これによると、2017年第2四半期までの1年間で、主な死因のひとつであるがんによる死亡率は下がったものの、全体の死亡率は上昇。とりわけ、薬物の過剰摂取と銃暴力による死亡率が、2015年以来、上昇していることがわかった。
鎮痛剤を過剰摂取する高齢者、オピオイドを闇取引する若い世代
米国で薬物の過剰摂取により死亡した人の割合は、2015年第1四半期時点で1万人あたり15.1人であったのに対し、2016年第4四半期には19.7人にまで増加。老若男女問わず、多くの人々の健康を脅かす要因となっていることも注視すべきポイントだ。

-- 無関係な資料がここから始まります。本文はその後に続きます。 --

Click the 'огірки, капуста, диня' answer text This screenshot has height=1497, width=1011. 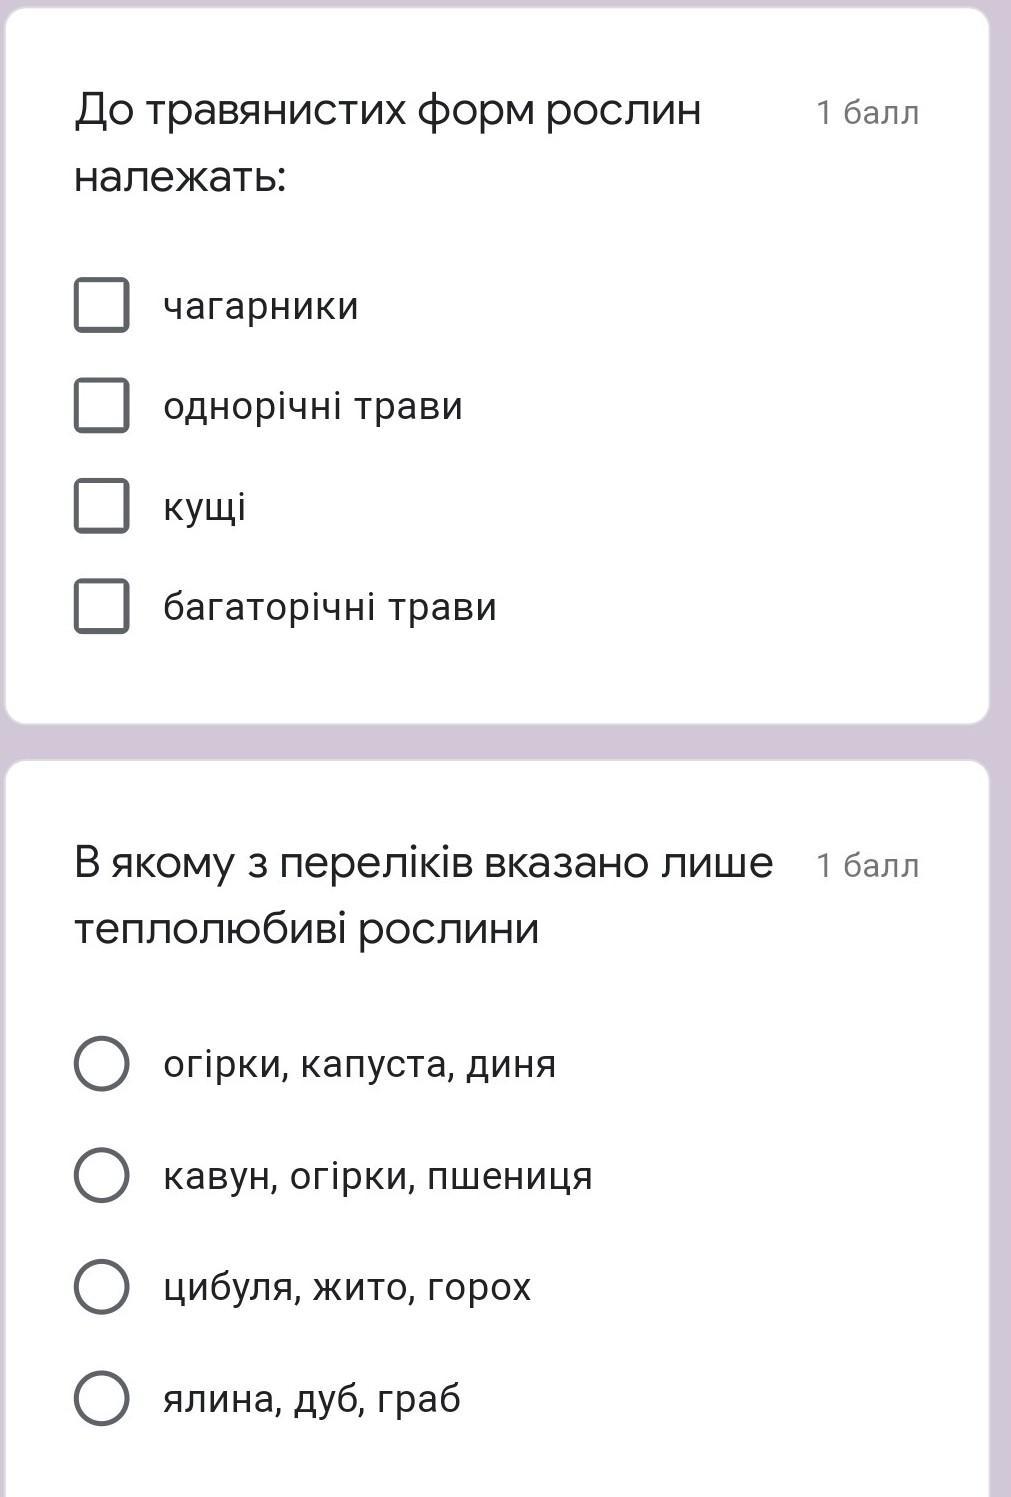point(360,1064)

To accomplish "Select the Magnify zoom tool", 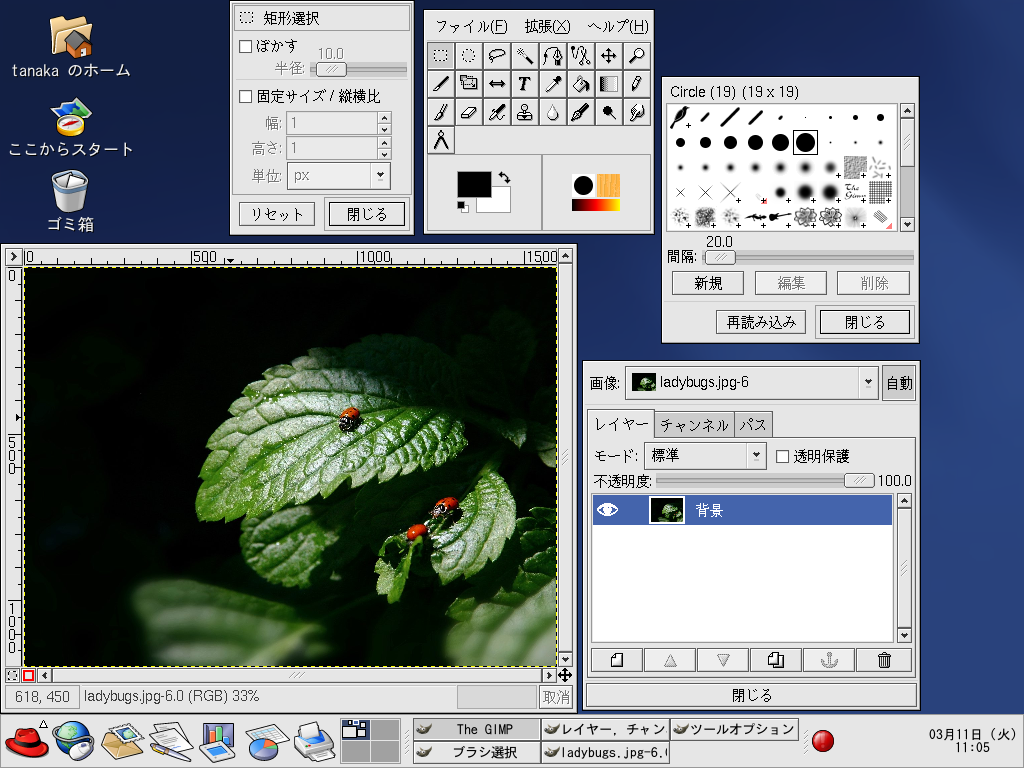I will (636, 55).
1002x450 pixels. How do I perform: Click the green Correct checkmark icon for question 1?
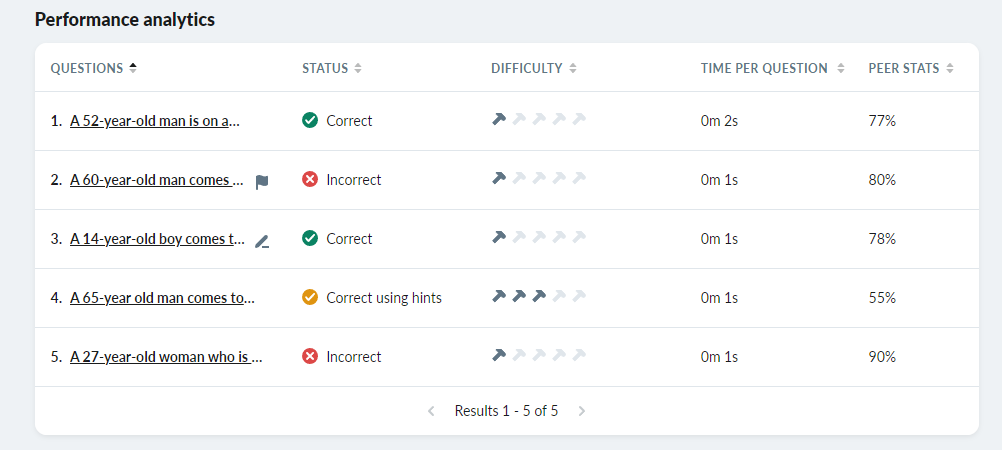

米紙「ニューヨーク・タイムズ」の取材に応じた米ブランダイス大学のアンドリュー・コロドニー博士によると、米国の薬物依存者は、鎮痛剤を過剰摂取する高齢者と、闇取引でやりとりされているオピオイド(アヘン様合成麻酔薬)を過剰摂取する若い世代との2つのグループに大別されるという。現政権もこの事態を重く見ており、ドナルド・トランプ大統領は、2017年10月26日、オピオイドの乱用が全米に拡大していることを受け、公衆衛生の非常事態を宣言した。
銃に関する研究活動への予算は大幅カット
一方、銃に関連する死亡は1993年をピークに減少傾向であったが、直近2年では増加。その死亡率は、2016年第1四半期までの1年間で1万人あたり11.4人だったのに対し、2017年第1四半期までの1年間では12.0人に上昇している。
連邦捜査局(FBI)によると、銃器による殺人も増えており、2015年の9,778人から2016年には11,004人にまで急増した。このような現状があるにもかかわらず、米国では、銃にまつわる科学的研究を推進しにくい環境にあるのが実態だ。アメリカ疾病管理予防センターでは、銃に関する研究活動への予算が、1996年以来、96%も削減され、総予算56億ドル(約6,330億円)のうちの10万ドル(約1,130万円)しか割り当てられていないという。
いわずもがな、国家には、国民の生命を守る義務がある。多くの人命を危機にさらしている銃と薬物の問題に、アメリカ政府がどのように向き合い、対処していくのか、今後の動向を見守りたい。